Les objets intermédiaires peuvent également être mobilisés lors des processus de conception de modules de vie et de travail sur les plateformes offshore (Conceição et al., 2012). L’objectif de ce projet de recherche était de construire un support permettant de soutenir des analyses, des discussions, des suggestions et des validations entre différents acteurs. Au départ de ce processus, il s’agissait d’identifier des situations d’action caractéristiques, par l’analyse de situations de référence, en fonction des activités existantes et mises en œuvre ainsi que d’isoler les activités qui se déroulaient au sein des différents espaces présents sur les modules offshores. Les auteurs ont pu ainsi recenser les principales activités, l’emplacement, les paramètres d’utilisation, les équipements nécessaires pour chaque espace. Ce projet a également permis de soulever la question de la mise en forme des données de l’analyse ergonomique pour son transfert aux concepteurs et montre que les OI ont été conçus de façon participative, qu’ils représentent ceux qui les ont développés et qu’ils sont responsables du travail de partage, de prévision et d’attente des acteurs au regard du résultat futur.
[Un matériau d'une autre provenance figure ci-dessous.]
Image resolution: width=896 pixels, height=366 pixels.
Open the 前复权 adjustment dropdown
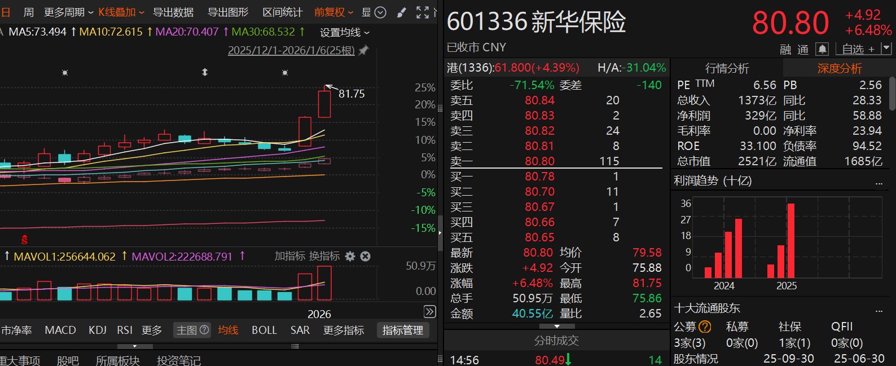coord(333,12)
Les auteurs soulignent que la présence d’un ergonome dans le processus de conception est essentielle tant pour l’efficacité de la communication que pour prévenir les conflits entre différents acteurs. Les OI ne remplacent pas une catégorie d’acteurs, ils ont pour finalité d’aider aux dialogues entre les concepteurs et les ergonomes en améliorant le transfert d’expérience, de l’usage à la conception.

Hall-Andersen et Broberg (2014) montrent le rôle des objets intermédiaires dans l’intégration de connaissances ergonomiques dans les processus de conception. Une situation de conception technique a été analysée en utilisant les concepts théoriques des objets frontières et des objets intermédiaires. Dans ce projet, les objets frontières étaient des plans d’aménagement ajustables qui ont eu un impact positif sur le dialogue entre un ergonome et des designers. L’objet intermédiaire était représenté par un document d'orientation ergonomique. Lorsque ce guide ergonomique a circulé au sein du processus de conception, seules certaines orientations ont été retenues. Ces auteurs reconnaissent aux objets frontières des fonctions de facilitation de la collaboration entre différents domaines de connaissances et attribuent aux objets intermédiaires plutôt une fonction de circulation des connaissances, ce qui explique que l’effet produit est plus lointain.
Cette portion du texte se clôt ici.